Unfortunately, the splashy and impressive first Windows 10 smartphone launch in 2016 is the Lumia 650 – a relatively low-end handset that fails to really play to any of the brand’s potential strengths.
What is it?
- A metal-finished $200 smartphone with a 5-inch OLED 720P display, 5-megapixel front-facing snapper and 8-megapixel sensor on the rear.
- Slim and light: At just 6.9mm it’s thinner than an iPhone 6s, though that’s really not the handset’s competition.
- “A highly polished, diamond cut and anodized aluminium frame, giving it an unparalleled and premium feel,” according to the announcement, which is a high-end description for a device with a reasonably low-end spec list that includes a 1.3GHz processor and 1GB RAM.
What isn’t it?
- A flagship handset that could tempt an Android or Apple user.
- A truly business-focused device that supports the needs of the enterprise user through Continuum (that’s still only for the Lumia 950 and 950XL) or Windows Hello.
- A truly low-end handset that’s priced to tempt buyers who just want a ‘cheap’ smartphone.
- A camera to be truly proud of that draws on the Lumia’s pedigree.
What’s my problem?
Microsoft isn’t going to blow anyone away with the Lumia 650 – and perhaps that would be okay if the target market for the device was a little clearer.
It doesn’t have some offer features that would be useful to the enterprise, it can’t offer the camera experience of other Lumia devices and its spec list seems to put it somewhere towards the low-end, but it’s price doesn’t really reflect that.
It’s a confusing one, for sure.
That’s not to say it’ll be a bad phone – I’m just not sure who it’s aimed at. Someone who wants a thin phone that runs Windows?
Microsoft has a position that it shares (bizarrely) with Ubuntu: they’re the two companies closest to delivering on the vision of a universal operating system that works across different devices and adapts to form factors.
With the solid but not ‘wow’-worthy Lumia 950 and 950XL announced in November last year, it’s hard to imagine Microsoft with a Mobile World Congress ace up its sleeve, but who knows?
It feels like there’s little to aspire to owning across the range.

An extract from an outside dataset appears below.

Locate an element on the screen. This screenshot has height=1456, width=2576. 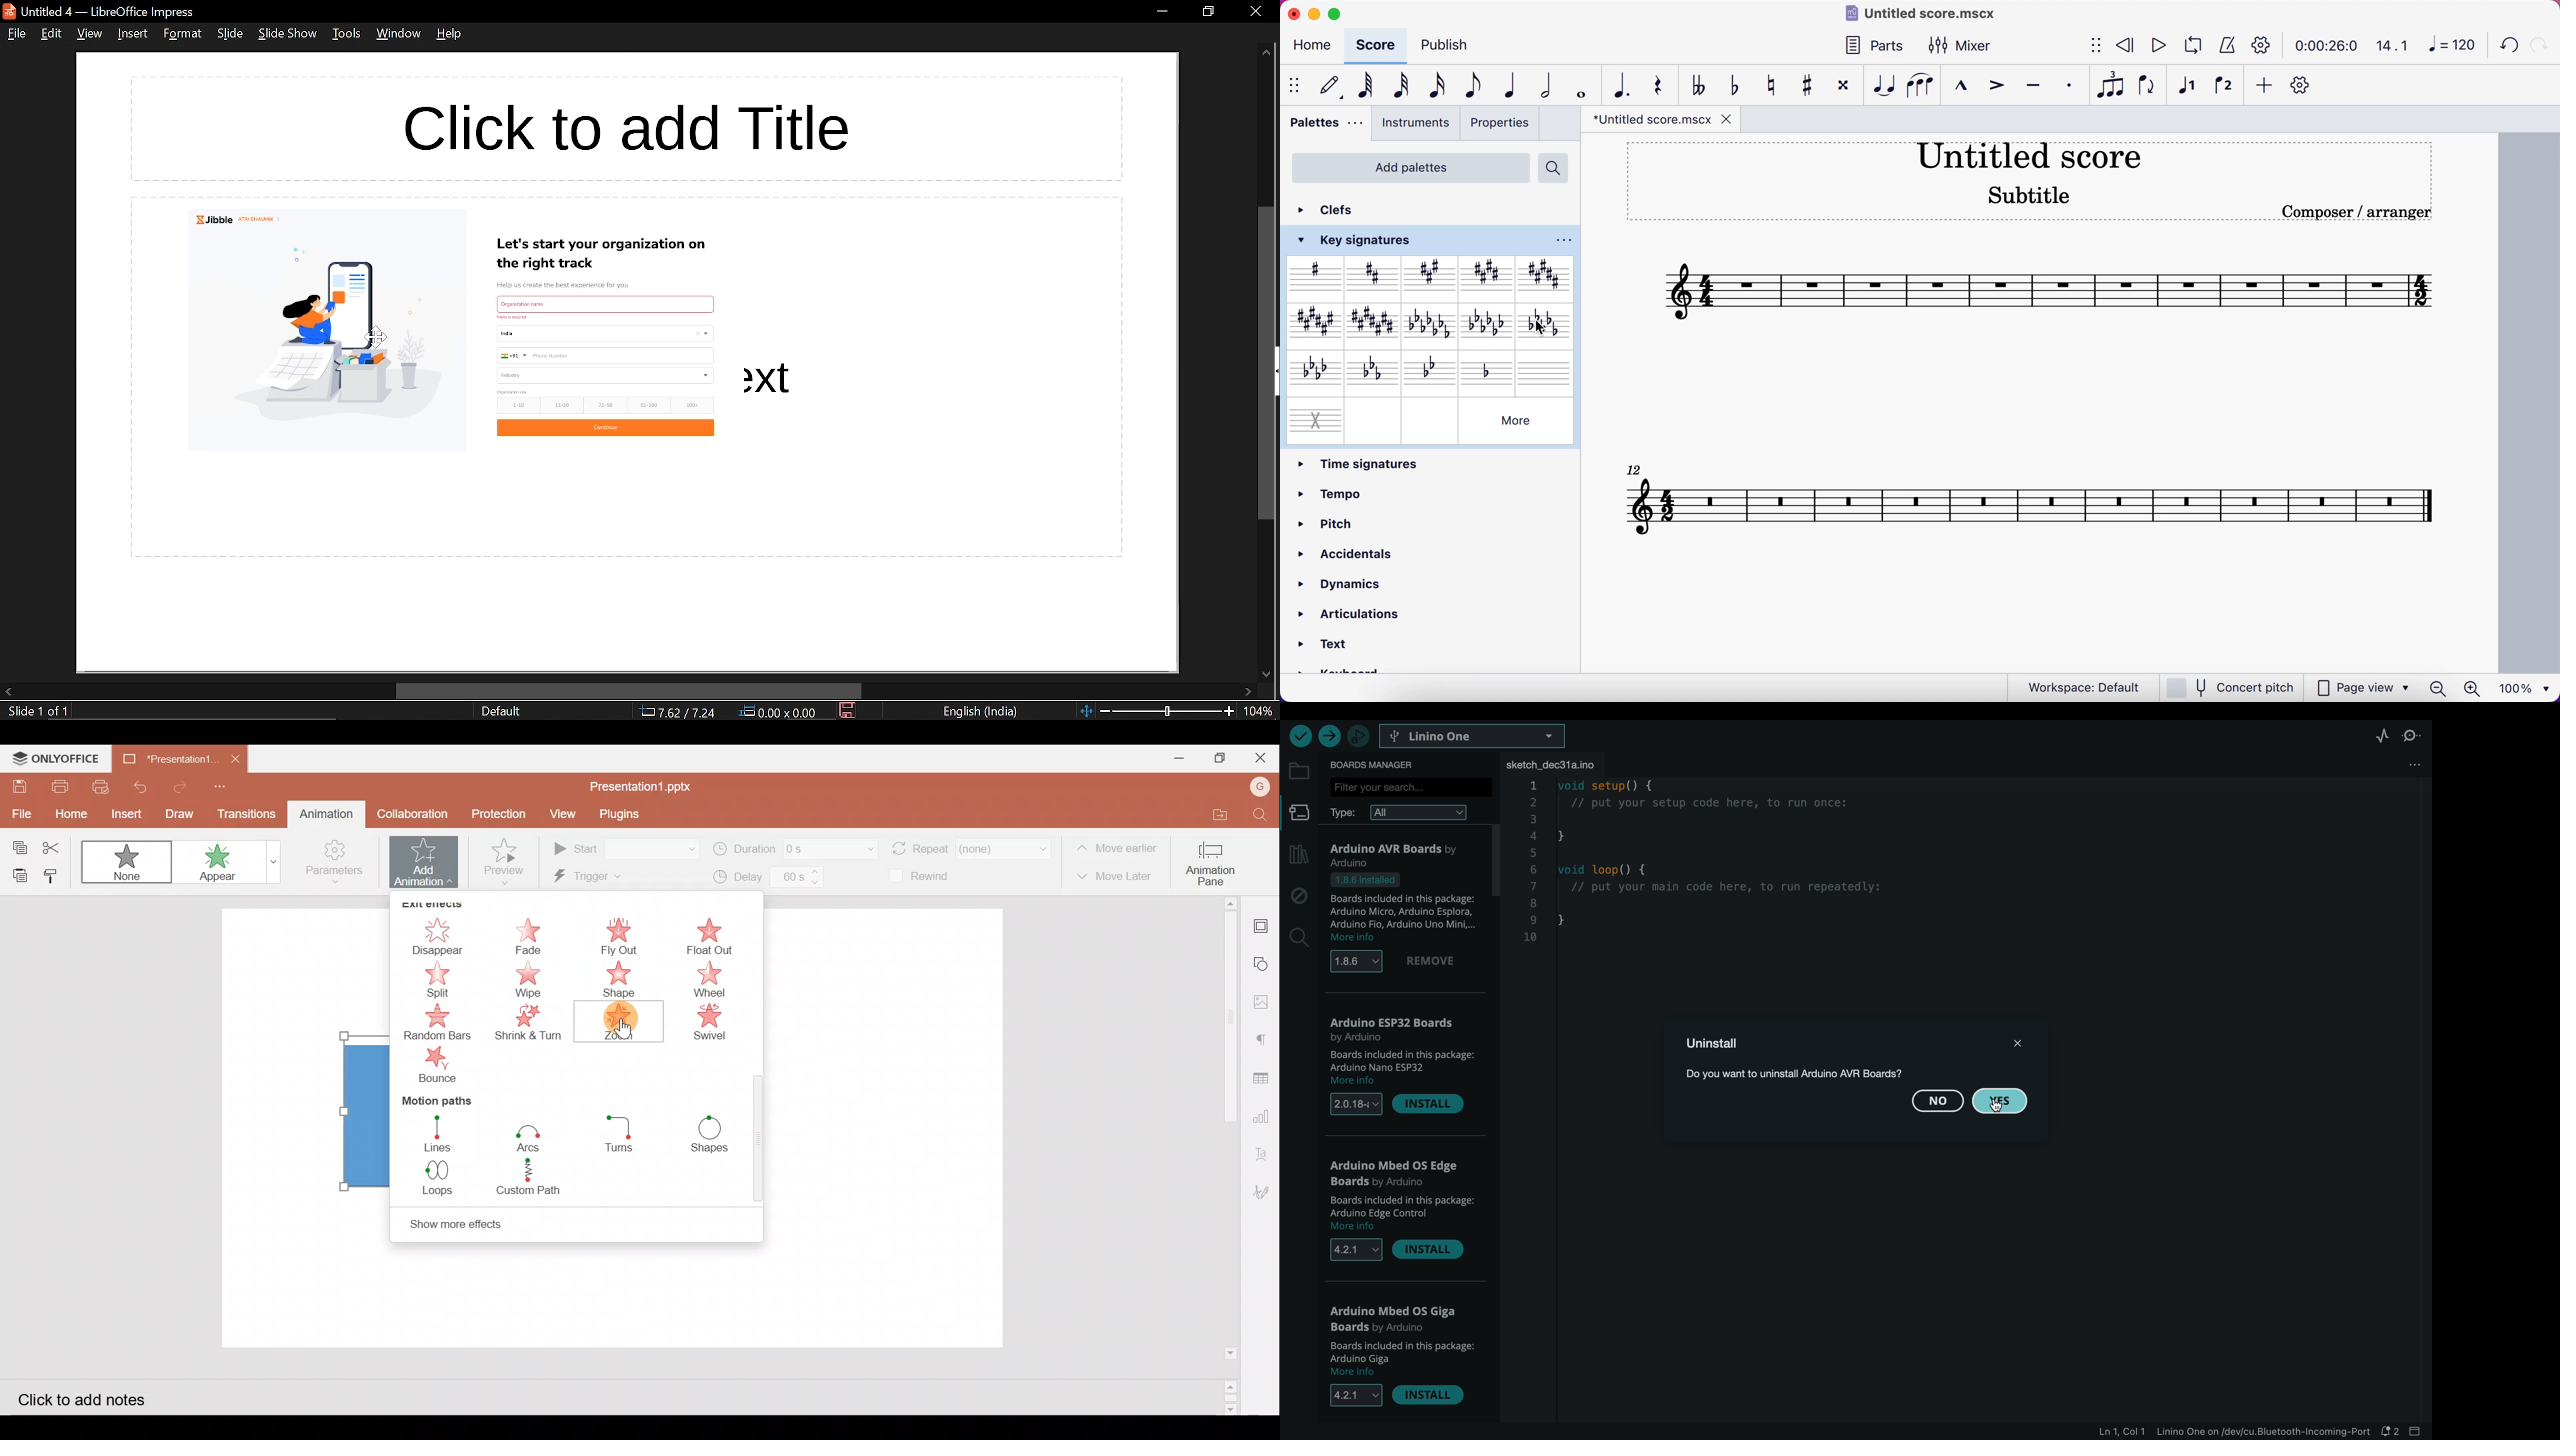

With few manufacturers publicly committing to licensing the OS for phones and Microsoft’s own huge cuts across its phone division last year, 2016 looks like it will be another challenging year for Windows handsets.
The smartphone market isn’t just a battle for numbers, it’s a battle for consumers’ hopes and (technological) dreams, and that’s a battle that Microsoft just isn’t winning.
If rumors are to be believed, this will be the last Lumia handset anyway, with future devices coming under Surface branding.